A point to consider mundane local maintenance and the global climate

photos and observation by Eric Jackson

The plan was to step off the bus as it gets into the Penonome town center, and start to walk. Holidays are approaching and near the Super 99 up the highway there are a couple of small Chinese grocery stores where the staples I sought are to be had — dried Chinese mushrooms, some fresh mustard greens and some cold and sweet caffeine-rich soft drinks that aren’t in the western format of carbonated sugar water topped the list. Then, further along at the Boulevard, more grocery items and the specific bus I wanted to catch back to the village.

The maleantes stole enough cameras from me in 2021, so apart from anything else I didn’t want to leave the gifted Fujifilm digital camera for them in case they decided to intrude again. Plus, I like to walk around with a camera concealed in my bag, to take out and record things that catch my eye and strike my mind as noteworthy. I had walked this route before.

WHAT? The orange warning mesh had washed away from the sidewalk’s edge and into the drain, as you can see above?

The law here is not like up there. For all the lawyers Panama has, there is as a practical matter hardly any personal injury law here. And even up there, would this roadside hazard put the public treasury of a jurisdiction up there in peril under the hazardous road exception to sovereign immunity? Were I to subscribe to Lexis or the like I could look it up, but what’s the point down here? And while I am at it, much more within the Panamanian culture, WHOSE jurisdiction? Come the rains and some kid falls in and drowns, and the circular finger point would commence.

‘It’s the Ministry of Public Works, being the side of the nation’s main drag.’

‘No, no — it’s something through which wastes flow off into the sea — that’s IDAAN, the water and sewer utility.’

‘Wait a minute, that’s a storm drain, not a sewer. Go after the municipio.’

‘Whatever the age, whosoever shall fall off the sidewalk into what functions as a water catch basin is a fool who brought on his or her own fate.’

‘Oh, yeah? But the sidewalk’s crumbling, too!’

Yadda yadda yadda, except maybe some official wants to be paid before blame gets assigned. Bienvenidos a Panamá.

Yep. A drain coming off the highway and under the sidewalk is clearly collapsing. But just because it’s supposed to empty into the gorge shown at the top of the page, does that have anything to do with anything? And if some old man in a wheelchair fall in the cracks and spills out into oncoming traffic, isn’t that HIS fault for being out in public in a wheelchair? But look up the road a bit. It’s crumbling and that may because of an even larger drainage problem.

Set aside risks to persons and blame if someone is killed or injured for a moment. There is, first of all, the common enough risk to the national economy of the country’s most important road being at least partially closed by a cave-in caused by bad drainage. If one wants to be a hard-ass about assigning blame, one might start by looking for the inspector who signed off on the original work. Likely some several administrations ago patronage job recipient who did his or her five years and went on to other things. And then, look again into the hole — this is a problem that has been percolating for some time, with signs of multiple patches and additions.

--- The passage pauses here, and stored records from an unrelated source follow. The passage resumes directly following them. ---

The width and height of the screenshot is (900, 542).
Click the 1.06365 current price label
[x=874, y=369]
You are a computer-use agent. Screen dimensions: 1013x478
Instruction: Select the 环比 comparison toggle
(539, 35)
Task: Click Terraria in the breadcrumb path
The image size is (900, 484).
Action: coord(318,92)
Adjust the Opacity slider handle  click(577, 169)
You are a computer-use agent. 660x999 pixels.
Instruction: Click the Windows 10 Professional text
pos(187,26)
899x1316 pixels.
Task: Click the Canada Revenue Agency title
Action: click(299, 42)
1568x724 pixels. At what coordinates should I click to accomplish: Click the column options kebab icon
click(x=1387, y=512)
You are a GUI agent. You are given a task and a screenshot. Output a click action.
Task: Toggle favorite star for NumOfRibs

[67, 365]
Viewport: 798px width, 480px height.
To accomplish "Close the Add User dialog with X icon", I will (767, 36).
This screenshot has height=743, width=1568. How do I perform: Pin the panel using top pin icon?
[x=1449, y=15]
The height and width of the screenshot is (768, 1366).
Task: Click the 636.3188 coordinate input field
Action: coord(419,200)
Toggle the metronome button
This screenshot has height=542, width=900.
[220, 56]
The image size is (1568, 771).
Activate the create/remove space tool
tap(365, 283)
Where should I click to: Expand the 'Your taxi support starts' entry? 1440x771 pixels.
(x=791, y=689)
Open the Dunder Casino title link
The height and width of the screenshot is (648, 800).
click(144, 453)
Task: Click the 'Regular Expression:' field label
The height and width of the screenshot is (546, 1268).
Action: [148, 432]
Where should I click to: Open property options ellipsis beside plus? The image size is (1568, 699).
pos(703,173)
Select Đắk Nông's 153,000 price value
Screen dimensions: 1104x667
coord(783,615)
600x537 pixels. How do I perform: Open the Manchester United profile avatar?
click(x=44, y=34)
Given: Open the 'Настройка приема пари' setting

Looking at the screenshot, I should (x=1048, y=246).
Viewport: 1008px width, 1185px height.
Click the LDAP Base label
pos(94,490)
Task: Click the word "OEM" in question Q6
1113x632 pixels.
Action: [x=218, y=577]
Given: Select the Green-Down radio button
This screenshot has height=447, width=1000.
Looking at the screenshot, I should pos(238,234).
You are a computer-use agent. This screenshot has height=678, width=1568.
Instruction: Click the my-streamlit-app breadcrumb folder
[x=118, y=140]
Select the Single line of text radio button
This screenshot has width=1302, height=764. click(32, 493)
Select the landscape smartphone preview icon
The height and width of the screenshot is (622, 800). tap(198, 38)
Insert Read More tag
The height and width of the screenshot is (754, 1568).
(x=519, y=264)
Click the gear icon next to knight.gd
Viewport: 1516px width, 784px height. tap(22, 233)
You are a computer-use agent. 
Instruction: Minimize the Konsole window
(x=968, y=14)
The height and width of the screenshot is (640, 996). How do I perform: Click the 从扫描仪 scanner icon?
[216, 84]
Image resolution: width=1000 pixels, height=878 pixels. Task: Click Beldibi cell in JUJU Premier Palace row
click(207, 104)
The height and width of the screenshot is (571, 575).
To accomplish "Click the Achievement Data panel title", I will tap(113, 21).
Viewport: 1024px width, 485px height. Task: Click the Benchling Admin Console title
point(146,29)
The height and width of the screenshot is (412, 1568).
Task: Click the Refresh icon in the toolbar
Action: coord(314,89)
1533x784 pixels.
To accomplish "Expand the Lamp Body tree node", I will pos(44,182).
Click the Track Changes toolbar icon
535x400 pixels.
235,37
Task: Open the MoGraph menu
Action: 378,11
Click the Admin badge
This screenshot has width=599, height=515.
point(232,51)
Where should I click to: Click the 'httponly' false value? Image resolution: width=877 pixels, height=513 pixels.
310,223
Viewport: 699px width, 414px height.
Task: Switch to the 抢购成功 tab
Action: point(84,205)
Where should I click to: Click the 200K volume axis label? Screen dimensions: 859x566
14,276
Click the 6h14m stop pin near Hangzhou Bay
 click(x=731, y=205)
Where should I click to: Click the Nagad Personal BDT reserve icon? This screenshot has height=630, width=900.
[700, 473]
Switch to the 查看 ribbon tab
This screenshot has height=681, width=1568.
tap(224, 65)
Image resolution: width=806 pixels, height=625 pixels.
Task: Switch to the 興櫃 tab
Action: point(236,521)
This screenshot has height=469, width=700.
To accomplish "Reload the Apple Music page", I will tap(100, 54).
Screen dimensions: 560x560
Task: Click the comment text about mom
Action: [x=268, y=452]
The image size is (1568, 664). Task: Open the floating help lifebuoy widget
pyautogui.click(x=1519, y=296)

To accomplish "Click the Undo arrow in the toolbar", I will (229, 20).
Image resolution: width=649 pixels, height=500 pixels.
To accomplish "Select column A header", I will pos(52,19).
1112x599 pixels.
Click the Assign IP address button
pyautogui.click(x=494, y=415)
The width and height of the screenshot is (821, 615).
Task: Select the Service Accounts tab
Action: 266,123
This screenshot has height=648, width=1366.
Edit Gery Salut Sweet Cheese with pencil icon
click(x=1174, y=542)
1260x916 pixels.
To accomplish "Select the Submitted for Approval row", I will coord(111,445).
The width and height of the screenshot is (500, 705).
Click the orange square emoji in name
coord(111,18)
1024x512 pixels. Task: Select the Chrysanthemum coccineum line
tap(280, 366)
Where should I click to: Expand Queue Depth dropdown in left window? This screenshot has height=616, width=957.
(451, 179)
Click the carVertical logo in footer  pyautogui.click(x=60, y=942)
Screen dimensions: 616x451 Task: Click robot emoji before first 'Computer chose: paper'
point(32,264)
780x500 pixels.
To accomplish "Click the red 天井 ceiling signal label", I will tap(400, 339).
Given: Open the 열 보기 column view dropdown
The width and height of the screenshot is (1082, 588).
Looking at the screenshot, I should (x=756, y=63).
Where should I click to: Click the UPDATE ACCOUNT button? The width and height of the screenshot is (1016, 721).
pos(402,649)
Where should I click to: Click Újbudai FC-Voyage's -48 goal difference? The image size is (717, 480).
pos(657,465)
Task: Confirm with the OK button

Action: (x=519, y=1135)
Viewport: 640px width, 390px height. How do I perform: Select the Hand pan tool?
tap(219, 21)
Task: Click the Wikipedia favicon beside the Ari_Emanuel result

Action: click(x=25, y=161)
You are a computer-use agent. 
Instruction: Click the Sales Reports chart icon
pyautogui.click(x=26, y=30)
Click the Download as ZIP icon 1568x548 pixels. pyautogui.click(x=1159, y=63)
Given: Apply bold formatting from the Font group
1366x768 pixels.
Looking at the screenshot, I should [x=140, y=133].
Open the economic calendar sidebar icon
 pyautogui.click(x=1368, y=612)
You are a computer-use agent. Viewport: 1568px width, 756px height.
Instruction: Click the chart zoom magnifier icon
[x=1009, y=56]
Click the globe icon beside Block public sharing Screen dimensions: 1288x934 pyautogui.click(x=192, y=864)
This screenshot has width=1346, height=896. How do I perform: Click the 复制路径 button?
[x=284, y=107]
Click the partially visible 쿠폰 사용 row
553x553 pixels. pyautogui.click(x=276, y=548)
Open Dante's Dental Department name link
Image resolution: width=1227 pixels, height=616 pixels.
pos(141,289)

Barely visible there is a rectangular hole below the sidewalk of the side street in the photo below? Is that for water coming down the hill with that side street? Or is it for any overflow doesn’t quickly enough flow into the drainage tube at the bottom, which you can’t see, and which flows who knows where? Does overflow when this is in tropical cloudburst catch basin mode go through that rectangle and flow under or in front of the businesses across the side street?

Patches upon patches. Improvised plans. Perhaps the acceptance of work that should never have been accepted. And that’s just the micro view.

Maybe it’s the start of dry season and this is an old problem that’s known and will be fixed in some way or another before the heavy rains come again.

Ah, but you imagine that the cycles that you have grown to know are forever? You imagine that the climate can’t or won’t change? And you’re not ever working for a fossil fuel company where the profession of belief in such things is a job requirement?

The reality of Panama’s storm drains is that they are already inadequate, that when high tide coincides with heavy rains the storm drains lose suction and there is flooding. With mean sea levels slowly and inexorably rising, this problem is going to get worse. It’s a huge and expensive set of civil engineering problems. Climate change is here, it’s going to get worse and restoring the old to mint condition is not going to work.

Walking down the street, by The Improv. Not an infrastructure solution that well contemplates what’s coming.

Do we need to call in the gringos? The USA has its climate adaptation problems on a much grander scale. Perhaps an embassy attaché from the US Army Corps of Engineers might be helpful, but we have competent engineers and Panama Technological University is good enough that it can be ramped up to give us the additions ones we will need. People and institutions here should think and act for ourselves, on a collective basis for the whole society. 

Think entirely reworked storm drain systems, and law enforcement that does not allow developers to thwart them at their convenience. Think roads re-routed in places, and certainly investing in more inland and upland structures instead of putting everything along the present Pan-American Highway. Thing of seawalls and dikes and levees and pumping stations, and perhaps some low-lying areas subject to building codes that don’t allow for the replacement of what is as it was. Look at their record and styles of work and shudder at the prospect of putting the Panama Canal Authority in charge of national water policy, but we do need a major overhaul that includes canal needs but also takes care of the whole country.

We can continue to improvise with a different set of political hirees every five years,  but Panama can do so much better. We can look at little situations like this, or at things like the recent drainage-caused road collapse on the ensanche from the Bridge of the Americas to Arraijan’s town center, and do the arithmetic. We have major work to do, if we are to handle things in any adequate fashion.